> [REQUIREMENT]:
Check every line of the entries for "Remove", and copy the lines that hold it.

> [INPUT DATA]:
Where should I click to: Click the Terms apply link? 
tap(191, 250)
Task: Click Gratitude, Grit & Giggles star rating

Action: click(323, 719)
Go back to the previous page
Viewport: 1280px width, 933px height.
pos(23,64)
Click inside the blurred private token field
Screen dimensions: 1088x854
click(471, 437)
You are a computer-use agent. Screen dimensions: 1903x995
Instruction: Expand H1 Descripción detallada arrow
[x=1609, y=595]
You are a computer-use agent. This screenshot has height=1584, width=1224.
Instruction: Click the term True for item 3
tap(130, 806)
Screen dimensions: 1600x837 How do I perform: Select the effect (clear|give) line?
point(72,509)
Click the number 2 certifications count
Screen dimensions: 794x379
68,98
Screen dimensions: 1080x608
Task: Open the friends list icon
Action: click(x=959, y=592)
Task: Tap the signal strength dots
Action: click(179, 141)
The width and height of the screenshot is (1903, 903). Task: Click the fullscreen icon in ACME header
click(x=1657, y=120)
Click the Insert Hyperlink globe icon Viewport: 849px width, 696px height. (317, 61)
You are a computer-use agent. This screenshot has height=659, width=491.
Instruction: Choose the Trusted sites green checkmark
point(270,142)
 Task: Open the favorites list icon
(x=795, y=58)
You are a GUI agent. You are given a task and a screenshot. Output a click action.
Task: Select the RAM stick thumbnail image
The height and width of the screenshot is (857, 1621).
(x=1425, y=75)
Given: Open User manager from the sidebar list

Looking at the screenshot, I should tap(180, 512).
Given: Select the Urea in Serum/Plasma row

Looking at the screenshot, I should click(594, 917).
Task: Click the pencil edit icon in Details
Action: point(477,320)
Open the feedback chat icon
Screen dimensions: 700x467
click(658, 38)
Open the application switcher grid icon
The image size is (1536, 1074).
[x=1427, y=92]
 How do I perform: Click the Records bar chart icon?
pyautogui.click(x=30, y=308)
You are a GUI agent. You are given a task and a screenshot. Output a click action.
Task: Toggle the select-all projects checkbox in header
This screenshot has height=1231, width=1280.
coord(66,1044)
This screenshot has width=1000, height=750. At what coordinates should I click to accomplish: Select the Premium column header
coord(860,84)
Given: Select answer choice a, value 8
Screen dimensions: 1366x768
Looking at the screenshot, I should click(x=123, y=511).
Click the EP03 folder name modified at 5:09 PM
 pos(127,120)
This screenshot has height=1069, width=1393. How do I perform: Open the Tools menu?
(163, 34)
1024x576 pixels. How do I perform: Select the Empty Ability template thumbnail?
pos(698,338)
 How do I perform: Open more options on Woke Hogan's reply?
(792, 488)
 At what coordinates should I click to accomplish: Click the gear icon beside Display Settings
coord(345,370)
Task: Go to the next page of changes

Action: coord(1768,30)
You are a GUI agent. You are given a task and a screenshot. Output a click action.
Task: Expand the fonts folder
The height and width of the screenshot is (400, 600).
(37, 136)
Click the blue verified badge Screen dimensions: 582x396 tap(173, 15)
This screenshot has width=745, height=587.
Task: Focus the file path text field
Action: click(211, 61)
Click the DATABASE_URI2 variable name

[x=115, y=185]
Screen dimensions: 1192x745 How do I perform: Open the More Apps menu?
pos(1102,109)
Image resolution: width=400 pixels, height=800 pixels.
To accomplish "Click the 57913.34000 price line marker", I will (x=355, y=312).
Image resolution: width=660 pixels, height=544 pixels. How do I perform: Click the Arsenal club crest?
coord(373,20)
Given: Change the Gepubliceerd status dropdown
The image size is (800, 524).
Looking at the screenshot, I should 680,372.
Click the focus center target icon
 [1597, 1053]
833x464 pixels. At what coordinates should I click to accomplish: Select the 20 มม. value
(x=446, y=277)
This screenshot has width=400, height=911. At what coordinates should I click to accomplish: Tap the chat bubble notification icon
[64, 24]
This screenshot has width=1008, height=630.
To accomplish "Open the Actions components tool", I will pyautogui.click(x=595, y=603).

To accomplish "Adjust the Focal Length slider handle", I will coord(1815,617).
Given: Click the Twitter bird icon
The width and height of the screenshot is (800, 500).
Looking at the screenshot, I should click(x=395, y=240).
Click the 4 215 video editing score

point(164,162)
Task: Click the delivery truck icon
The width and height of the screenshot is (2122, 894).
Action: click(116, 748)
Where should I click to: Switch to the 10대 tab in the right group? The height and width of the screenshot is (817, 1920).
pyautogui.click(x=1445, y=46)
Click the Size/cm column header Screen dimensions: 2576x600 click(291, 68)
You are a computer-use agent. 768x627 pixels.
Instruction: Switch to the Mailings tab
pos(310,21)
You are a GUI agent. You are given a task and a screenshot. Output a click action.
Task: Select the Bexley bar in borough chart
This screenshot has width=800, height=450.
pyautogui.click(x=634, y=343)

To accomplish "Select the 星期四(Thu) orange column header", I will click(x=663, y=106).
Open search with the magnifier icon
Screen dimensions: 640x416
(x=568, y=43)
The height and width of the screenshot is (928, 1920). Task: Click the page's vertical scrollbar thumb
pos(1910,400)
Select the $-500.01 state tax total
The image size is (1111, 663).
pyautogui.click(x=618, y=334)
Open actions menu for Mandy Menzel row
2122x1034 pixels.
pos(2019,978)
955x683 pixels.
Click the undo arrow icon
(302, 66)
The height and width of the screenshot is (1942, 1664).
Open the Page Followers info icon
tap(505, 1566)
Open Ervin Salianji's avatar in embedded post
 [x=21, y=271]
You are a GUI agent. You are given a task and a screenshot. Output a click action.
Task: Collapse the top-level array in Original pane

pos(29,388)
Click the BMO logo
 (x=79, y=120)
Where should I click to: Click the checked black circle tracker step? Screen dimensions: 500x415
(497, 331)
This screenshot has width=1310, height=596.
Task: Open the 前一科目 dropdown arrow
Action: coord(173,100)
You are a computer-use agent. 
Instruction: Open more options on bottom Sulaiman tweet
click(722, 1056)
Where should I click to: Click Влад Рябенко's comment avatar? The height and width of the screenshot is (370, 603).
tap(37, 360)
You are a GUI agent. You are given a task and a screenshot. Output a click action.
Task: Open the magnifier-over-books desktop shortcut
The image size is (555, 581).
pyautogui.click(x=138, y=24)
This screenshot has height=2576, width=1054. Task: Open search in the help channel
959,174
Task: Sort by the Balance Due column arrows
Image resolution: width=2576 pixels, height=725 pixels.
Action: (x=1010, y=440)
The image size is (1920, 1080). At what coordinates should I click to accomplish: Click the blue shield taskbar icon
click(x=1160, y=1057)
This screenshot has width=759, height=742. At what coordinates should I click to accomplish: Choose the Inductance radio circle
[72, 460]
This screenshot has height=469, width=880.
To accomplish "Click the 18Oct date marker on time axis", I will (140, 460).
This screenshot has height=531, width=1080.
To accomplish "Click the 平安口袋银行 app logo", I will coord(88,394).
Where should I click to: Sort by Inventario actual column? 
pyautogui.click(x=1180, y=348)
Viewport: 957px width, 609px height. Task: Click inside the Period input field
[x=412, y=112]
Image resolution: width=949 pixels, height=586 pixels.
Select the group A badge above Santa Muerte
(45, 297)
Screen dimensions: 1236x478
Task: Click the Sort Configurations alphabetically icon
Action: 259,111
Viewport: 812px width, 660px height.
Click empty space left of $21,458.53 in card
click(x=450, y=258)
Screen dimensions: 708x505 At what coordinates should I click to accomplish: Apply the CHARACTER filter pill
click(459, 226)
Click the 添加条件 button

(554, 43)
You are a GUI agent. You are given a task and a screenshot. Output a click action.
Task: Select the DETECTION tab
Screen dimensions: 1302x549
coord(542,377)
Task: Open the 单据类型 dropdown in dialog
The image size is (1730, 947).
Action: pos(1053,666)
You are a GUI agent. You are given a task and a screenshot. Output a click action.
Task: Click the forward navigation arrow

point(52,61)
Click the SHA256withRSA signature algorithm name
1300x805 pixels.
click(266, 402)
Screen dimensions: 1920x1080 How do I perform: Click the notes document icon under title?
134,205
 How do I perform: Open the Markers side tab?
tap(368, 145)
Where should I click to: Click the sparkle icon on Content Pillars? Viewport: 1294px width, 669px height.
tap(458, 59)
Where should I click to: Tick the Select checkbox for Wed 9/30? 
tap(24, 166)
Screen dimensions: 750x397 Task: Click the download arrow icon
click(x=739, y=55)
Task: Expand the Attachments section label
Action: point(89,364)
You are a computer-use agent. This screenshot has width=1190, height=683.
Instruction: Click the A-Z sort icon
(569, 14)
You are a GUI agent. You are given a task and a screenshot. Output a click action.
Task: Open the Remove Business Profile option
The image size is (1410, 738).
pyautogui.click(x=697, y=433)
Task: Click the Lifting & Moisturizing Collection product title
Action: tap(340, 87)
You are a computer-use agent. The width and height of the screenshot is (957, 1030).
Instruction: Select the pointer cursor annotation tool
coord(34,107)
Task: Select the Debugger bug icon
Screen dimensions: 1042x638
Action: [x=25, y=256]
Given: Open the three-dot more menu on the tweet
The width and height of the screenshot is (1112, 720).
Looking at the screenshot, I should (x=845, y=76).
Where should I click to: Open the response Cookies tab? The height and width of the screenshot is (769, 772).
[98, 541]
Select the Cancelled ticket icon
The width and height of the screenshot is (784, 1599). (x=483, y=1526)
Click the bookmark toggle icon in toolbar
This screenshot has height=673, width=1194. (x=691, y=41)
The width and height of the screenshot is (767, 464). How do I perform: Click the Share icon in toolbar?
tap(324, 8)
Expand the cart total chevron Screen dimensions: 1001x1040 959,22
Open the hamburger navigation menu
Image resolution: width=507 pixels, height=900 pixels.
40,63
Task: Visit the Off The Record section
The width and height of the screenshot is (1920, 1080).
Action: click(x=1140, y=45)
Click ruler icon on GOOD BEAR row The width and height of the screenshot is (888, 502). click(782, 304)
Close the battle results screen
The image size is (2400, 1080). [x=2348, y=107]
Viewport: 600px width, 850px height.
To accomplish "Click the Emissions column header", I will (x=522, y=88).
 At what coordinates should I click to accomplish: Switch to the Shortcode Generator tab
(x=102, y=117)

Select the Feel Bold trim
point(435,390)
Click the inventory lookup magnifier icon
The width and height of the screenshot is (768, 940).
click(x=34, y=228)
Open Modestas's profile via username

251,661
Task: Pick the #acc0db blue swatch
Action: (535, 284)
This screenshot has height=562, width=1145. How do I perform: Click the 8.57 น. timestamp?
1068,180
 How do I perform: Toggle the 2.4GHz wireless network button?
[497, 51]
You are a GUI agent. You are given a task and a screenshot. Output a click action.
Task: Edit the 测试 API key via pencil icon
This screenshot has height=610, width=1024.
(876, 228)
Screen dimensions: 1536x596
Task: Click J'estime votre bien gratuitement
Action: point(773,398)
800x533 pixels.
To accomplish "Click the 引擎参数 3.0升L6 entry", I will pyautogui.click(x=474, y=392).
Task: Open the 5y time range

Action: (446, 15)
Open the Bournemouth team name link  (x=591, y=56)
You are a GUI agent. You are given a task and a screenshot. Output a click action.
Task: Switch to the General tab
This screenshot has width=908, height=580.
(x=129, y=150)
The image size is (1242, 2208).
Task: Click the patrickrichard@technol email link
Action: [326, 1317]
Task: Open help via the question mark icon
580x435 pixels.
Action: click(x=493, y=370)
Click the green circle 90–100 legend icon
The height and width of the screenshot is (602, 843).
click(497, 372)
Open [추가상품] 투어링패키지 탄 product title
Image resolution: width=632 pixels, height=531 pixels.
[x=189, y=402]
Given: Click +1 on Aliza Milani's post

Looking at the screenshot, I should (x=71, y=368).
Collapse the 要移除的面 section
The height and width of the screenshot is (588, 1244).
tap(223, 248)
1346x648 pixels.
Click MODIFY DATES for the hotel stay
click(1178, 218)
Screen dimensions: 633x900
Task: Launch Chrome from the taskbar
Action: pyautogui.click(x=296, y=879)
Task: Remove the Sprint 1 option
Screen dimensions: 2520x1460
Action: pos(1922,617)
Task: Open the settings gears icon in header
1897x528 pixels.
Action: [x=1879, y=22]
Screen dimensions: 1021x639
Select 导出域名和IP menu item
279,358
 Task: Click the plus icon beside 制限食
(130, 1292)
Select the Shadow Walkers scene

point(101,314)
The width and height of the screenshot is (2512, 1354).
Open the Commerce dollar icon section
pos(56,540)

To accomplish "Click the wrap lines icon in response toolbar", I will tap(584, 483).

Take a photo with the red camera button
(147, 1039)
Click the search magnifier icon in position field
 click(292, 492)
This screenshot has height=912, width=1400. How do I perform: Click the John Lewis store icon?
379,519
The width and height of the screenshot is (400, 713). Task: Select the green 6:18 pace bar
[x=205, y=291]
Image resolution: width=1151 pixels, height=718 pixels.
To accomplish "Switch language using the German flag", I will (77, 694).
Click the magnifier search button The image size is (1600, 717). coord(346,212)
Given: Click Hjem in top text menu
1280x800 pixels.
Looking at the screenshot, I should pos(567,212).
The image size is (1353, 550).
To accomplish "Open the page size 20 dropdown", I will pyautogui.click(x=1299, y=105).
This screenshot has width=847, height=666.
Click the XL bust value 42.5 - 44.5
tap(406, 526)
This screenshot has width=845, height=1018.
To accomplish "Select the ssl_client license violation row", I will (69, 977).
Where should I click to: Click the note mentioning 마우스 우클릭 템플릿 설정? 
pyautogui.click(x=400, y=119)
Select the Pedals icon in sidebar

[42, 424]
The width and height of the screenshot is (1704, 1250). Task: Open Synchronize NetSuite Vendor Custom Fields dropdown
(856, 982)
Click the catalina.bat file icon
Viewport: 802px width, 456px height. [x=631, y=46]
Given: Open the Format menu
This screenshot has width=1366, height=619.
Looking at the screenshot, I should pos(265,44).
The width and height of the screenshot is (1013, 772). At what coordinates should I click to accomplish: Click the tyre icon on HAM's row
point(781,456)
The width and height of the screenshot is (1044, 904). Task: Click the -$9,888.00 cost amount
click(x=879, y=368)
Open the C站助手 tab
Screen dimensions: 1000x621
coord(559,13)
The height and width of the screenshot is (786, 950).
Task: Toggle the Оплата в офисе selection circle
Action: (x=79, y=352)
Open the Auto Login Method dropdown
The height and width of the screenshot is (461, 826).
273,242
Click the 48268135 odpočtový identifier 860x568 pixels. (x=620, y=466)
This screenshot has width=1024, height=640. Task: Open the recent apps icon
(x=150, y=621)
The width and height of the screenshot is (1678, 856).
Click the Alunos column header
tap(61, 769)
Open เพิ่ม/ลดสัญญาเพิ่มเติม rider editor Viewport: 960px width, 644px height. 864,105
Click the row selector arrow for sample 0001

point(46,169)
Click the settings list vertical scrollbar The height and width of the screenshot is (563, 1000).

> [EXPECTED OUTPUT]:
Task: Open the Remove Business Profile option
Task: Remove the Sprint 1 option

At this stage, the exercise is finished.